DarkStar,
I'm not sure what all these quotes necessarily have to do with evolution, common ancestry, or empirical evidential inquiry. I gather that the quotes are meant to suggest that science's methodology is so well established that it's impossible to get scientists to be objective. Certainly I can agree that short-sightedness and vested interests are just as present in science as they are in other areas of our society. However, that's not to say that firmly-entrenched ideas aren't that way for a reason.
In trying to understand this sort of position, I start by asking whether heliocentrism is a valid scientific theory. After all, for millennia people assumed the Sun orbited the Earth. Common sense and observable reality supported geocentrism, which could accurately predict solar and lunar motion. The problem was planetary motion: the apparently retrograde paths that planets took in their orbits around Earth could never be explained through the geocentric model. The heliocentric theory put planetary motion into an explanatory framework that yielded testable predictions.
Empirical evidential inquiry doesn't depend on just observations: the vast majority of the time, all the planets are not observable from Earth. Does this constitute a leap of faith on the part of scientists? Are astronomers allowed to infer based on limited observations? The answer is yes.
The evolution of species is seen at a high level in the fossil record, which records the progression of life-forms from ancient to modern. Even without assumptions of ancestry, the changes in the biosphere are real and verifiable. The evolution of viruses like HIV provide a real-time verification of the mutation-selection engine proposed by Darwin as the foundation for all biological diversity. But do these views really see the same thing?
The genes are the link between the two views. If all life shares ancestry, there should be genetic links among diverse organisms that can help retrace their paths of evolution. Scientists have looked at several molecules (such as hemoglobin) to gauge the degree of divergence among various organisms. These molecular phylogenies have a degree of correlation with the family trees constructed using only morphology that is far too high to be considered coincidental (
thanks, mark24). They have also found non-coding areas in the genomes of separate organisms where identical mutations appear in a sequence that is otherwise identical to a functioning gene in a third organism. This type of phenomenon so strongly supports common ancestry that it can't be attributed to mere wishful thinking. It may as well be claimed that using DNA in establishing paternity presupposes a commitment to naturalism or some other such imagined bias.

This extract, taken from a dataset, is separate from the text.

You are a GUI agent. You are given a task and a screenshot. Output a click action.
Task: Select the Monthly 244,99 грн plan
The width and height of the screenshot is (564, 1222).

So is everything in the biological history of Earth understood in detail? Not by a long shot. However, the evolutionary framework has been indispensible in clarifying so many former mysteries (and in the process illuminating just how much we have left to learn) that science's reliance on the theory is understandable. When a better theory comes along, which explains everything Darwin's theory did and more, we will have the same shift in perspective as when geocentrism was abandoned. However, in the absence of any better scientific lens through which to view biology, it's unfair to accuse scientists of being jaundiced or biased for sticking with what works.